If you need sparse or hybrid cache lookup, implement it as a custom cache or retrieval policy. Crux does not block that pattern; it only avoids presenting it as the default semantic response cache.

Durable Stores

The cache store must support TTL and dense vector search. It must also declare an isolated semantic-cache vector namespace:

const cacheStore = cruxUpstashStore({
  index,
  namespace: 'semantic-cache',
  convex: { ctx, fns },
  semanticCache: { isolatedVectorNamespace: true },
})

Use a dedicated namespace/table/index for cache entries. Do not point the cache at the same vector namespace used for RAG chunks or long-term memory.

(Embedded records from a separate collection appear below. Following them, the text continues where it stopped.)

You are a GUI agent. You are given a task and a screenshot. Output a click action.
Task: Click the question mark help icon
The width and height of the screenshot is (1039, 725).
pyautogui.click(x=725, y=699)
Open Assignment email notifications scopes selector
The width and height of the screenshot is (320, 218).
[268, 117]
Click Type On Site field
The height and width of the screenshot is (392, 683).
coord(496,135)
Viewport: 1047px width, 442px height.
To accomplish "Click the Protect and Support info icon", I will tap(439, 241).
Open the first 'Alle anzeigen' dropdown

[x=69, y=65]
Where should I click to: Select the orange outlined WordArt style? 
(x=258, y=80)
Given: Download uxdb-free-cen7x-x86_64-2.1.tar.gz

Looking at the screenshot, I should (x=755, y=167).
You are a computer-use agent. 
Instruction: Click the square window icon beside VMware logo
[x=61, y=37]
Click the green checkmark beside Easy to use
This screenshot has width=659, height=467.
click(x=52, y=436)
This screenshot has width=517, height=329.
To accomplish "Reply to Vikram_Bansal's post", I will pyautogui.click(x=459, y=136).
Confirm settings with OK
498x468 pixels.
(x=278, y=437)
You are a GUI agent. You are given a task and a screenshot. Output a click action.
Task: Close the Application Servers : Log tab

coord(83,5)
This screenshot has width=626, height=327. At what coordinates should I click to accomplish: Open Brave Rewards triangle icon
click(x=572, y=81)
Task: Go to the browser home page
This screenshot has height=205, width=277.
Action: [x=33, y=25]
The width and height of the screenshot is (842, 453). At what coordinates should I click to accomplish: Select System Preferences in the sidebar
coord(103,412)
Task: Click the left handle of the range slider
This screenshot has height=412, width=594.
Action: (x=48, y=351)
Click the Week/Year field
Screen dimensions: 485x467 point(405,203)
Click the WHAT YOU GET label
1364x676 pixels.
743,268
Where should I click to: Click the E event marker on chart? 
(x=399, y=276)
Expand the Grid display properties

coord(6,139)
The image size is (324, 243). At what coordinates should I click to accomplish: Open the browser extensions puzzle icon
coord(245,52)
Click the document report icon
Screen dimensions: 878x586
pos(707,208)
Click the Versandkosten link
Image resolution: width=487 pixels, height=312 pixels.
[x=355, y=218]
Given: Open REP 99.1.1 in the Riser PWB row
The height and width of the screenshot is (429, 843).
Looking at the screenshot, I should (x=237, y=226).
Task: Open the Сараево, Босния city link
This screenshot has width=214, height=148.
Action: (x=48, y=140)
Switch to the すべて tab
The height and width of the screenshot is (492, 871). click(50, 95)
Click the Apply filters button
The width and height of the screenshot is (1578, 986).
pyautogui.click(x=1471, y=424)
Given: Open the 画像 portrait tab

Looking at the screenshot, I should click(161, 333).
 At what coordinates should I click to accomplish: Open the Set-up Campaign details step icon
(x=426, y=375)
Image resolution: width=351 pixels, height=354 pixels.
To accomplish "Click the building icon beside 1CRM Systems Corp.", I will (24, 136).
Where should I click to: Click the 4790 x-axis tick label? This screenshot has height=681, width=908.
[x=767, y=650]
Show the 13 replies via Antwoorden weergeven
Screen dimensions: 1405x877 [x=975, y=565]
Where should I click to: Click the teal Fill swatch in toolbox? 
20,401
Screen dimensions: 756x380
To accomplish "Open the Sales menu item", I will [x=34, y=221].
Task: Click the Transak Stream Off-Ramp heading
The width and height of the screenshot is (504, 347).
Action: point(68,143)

For Convex, the explicit flag is a safety declaration, not a generic Convex limitation:

const cacheStore = cruxConvexStore({
  component: components.crux,
  ctx,
  vectorIndexName: 'by_embedding',
  semanticCache: { isolatedVectorNamespace: true },
})

Only use that configuration when the backing table/index is dedicated to semantic-cache entries. A shared memory/RAG index can create false misses because unrelated vectors may rank ahead of cache entries before filters are applied.

For Redis, plain cruxRedisStore() is key/value plus pub/sub and does not expose vector search. If your Redis deployment has vector search through Redis Stack, RediSearch, a managed module, or a sidecar index, provide product-specific vector hooks:

const cacheStore = cruxRedisStore({
  redis,
  prefix: 'semantic-cache:',
  vector: {
    capabilities: { dense: true },
    semanticCache: { isolatedVectorNamespace: true },
    upsert: async ({ key, value }) => {
      // Index value.embedding using your Redis vector product.
    },
    delete: async ({ key }) => {
      // Remove vector index row.
    },
    searchVectors: async (query) => {
      // Return Crux keys and scores from your Redis vector query.
      return [{ key: 'entry-key', score: 0.98 }]
    },
  },
})

Without those hooks, cruxRedisStore() intentionally has no searchVectors() method, and semantic cache setup throws a clear capability error.

Observability

Semantic cache emits semantic-cache:* events for lookup start/end, hit, miss, write, skip, and stream replay. They flow through devtools, OTel, the dev server, CLI stats, and the TUI dashboard.

Cached stream responses are replayed as synthetic streams, so stream consumers do not need a separate code path.